>> Begin SUPPLIED RECORDS

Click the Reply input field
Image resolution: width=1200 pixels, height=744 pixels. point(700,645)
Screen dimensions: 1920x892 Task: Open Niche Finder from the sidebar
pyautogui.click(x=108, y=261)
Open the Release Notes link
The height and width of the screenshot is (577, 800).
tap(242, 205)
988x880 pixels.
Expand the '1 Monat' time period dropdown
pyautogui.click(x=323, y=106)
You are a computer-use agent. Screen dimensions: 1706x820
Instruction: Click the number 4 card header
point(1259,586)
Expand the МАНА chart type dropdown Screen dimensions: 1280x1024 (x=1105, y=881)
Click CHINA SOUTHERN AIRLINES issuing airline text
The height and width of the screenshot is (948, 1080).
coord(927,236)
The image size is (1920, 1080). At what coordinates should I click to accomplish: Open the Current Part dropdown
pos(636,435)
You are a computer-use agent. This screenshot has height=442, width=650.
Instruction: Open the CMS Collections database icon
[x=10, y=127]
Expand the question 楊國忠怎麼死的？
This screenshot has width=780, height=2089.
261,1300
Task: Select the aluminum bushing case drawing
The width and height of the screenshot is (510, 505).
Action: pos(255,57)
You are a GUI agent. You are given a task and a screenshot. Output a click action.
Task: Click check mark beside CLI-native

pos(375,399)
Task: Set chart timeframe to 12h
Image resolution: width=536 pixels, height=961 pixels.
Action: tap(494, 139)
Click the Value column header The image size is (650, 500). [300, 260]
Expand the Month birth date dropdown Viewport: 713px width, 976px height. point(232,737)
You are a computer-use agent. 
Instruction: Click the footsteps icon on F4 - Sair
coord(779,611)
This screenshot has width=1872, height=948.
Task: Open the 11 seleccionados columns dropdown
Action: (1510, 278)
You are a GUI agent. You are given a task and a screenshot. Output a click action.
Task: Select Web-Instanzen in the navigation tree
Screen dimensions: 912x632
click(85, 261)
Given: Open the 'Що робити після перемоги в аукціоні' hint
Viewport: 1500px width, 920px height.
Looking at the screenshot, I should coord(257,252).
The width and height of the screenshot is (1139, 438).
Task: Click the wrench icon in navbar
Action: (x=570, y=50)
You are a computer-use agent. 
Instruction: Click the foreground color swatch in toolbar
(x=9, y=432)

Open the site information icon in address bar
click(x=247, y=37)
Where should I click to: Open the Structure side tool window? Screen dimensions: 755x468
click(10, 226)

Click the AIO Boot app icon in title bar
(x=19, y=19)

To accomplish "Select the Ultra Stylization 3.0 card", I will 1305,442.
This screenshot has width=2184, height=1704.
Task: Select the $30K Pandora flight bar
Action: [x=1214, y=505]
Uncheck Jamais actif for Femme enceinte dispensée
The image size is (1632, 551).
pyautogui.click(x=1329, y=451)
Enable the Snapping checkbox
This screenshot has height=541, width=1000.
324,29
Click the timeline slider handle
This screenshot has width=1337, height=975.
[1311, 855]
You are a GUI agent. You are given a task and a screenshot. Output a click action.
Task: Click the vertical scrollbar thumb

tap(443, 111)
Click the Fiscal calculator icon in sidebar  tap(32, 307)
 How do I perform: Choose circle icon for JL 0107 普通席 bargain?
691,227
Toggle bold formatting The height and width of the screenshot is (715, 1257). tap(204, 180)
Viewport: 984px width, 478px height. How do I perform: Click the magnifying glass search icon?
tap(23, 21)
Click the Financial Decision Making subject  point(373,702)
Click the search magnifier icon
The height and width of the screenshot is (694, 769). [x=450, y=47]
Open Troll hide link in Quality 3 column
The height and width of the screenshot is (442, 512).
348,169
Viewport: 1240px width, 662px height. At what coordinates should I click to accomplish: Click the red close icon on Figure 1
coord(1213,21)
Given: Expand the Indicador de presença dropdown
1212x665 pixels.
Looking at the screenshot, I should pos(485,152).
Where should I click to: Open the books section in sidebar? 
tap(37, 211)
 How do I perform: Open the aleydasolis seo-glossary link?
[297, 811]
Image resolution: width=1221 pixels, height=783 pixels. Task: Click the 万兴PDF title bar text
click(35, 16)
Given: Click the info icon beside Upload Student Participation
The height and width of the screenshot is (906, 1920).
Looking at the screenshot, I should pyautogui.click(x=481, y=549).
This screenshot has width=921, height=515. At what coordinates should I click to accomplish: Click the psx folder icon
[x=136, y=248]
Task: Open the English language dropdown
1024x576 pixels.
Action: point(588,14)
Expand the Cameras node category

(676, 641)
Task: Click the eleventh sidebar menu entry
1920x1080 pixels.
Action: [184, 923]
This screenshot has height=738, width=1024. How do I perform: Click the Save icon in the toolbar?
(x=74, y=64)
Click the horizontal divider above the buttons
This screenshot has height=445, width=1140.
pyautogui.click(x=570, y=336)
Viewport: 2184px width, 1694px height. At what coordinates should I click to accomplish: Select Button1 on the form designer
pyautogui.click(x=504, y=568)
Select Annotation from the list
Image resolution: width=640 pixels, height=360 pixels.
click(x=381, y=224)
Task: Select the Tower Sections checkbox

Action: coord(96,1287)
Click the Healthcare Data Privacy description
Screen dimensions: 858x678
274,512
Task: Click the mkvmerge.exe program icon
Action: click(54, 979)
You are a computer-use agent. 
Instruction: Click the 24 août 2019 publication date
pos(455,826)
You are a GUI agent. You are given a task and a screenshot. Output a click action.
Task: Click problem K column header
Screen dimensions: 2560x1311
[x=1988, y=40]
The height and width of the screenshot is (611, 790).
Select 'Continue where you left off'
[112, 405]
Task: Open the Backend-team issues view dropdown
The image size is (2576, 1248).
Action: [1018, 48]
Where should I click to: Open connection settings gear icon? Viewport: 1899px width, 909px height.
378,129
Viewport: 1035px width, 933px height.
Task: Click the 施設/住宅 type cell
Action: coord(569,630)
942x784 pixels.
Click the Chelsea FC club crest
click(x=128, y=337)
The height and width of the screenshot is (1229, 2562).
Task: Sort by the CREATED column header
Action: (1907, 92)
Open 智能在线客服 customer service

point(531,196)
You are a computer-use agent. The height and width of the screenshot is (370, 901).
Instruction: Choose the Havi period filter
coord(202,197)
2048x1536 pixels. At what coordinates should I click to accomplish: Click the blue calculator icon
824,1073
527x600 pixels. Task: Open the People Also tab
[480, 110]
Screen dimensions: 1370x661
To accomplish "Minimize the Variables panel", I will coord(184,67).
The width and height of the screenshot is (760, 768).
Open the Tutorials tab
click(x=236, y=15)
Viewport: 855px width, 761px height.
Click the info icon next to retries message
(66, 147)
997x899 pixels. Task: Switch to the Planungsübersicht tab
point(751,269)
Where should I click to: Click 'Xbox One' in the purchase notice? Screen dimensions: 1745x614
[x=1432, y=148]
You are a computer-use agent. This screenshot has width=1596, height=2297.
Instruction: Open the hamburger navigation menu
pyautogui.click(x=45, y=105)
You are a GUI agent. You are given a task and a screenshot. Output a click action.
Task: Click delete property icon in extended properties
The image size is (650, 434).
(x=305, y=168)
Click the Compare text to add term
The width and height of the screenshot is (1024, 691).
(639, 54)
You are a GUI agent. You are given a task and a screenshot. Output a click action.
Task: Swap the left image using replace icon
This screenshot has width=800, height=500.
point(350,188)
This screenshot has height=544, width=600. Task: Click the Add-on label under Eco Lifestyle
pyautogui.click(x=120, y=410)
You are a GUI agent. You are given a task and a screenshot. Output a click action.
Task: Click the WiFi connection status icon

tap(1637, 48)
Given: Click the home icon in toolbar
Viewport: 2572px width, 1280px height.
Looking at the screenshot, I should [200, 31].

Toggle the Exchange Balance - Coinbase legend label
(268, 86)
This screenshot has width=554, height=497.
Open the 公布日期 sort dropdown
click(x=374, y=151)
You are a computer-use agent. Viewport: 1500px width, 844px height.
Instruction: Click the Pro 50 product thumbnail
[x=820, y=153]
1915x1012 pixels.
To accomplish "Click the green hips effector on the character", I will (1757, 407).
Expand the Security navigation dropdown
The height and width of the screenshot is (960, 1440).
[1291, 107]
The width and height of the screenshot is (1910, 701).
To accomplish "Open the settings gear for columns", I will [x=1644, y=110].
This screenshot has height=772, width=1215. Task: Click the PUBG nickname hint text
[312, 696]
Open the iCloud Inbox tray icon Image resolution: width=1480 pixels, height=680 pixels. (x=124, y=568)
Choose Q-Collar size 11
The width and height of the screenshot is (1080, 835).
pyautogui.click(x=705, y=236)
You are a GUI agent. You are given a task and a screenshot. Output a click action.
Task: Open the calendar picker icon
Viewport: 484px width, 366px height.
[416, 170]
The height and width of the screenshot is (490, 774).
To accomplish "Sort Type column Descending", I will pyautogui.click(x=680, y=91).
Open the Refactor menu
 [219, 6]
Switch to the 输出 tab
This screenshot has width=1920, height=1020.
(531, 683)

>> End SUPPLIED RECORDS

WHAT IS REQUIRED - Please reproduce everything from the start of the material above down to the line containing "Action: pos(255,57)", including that line, with every character unchanged.

SOLUTION -
Click the Reply input field
Image resolution: width=1200 pixels, height=744 pixels. point(700,645)
Screen dimensions: 1920x892 Task: Open Niche Finder from the sidebar
pyautogui.click(x=108, y=261)
Open the Release Notes link
The height and width of the screenshot is (577, 800).
tap(242, 205)
988x880 pixels.
Expand the '1 Monat' time period dropdown
pyautogui.click(x=323, y=106)
You are a computer-use agent. Screen dimensions: 1706x820
Instruction: Click the number 4 card header
point(1259,586)
Expand the МАНА chart type dropdown Screen dimensions: 1280x1024 (x=1105, y=881)
Click CHINA SOUTHERN AIRLINES issuing airline text
The height and width of the screenshot is (948, 1080).
coord(927,236)
The image size is (1920, 1080). At what coordinates should I click to accomplish: Open the Current Part dropdown
pos(636,435)
You are a computer-use agent. This screenshot has height=442, width=650.
Instruction: Open the CMS Collections database icon
[x=10, y=127]
Expand the question 楊國忠怎麼死的？
This screenshot has width=780, height=2089.
261,1300
Task: Select the aluminum bushing case drawing
The width and height of the screenshot is (510, 505).
Action: pos(255,57)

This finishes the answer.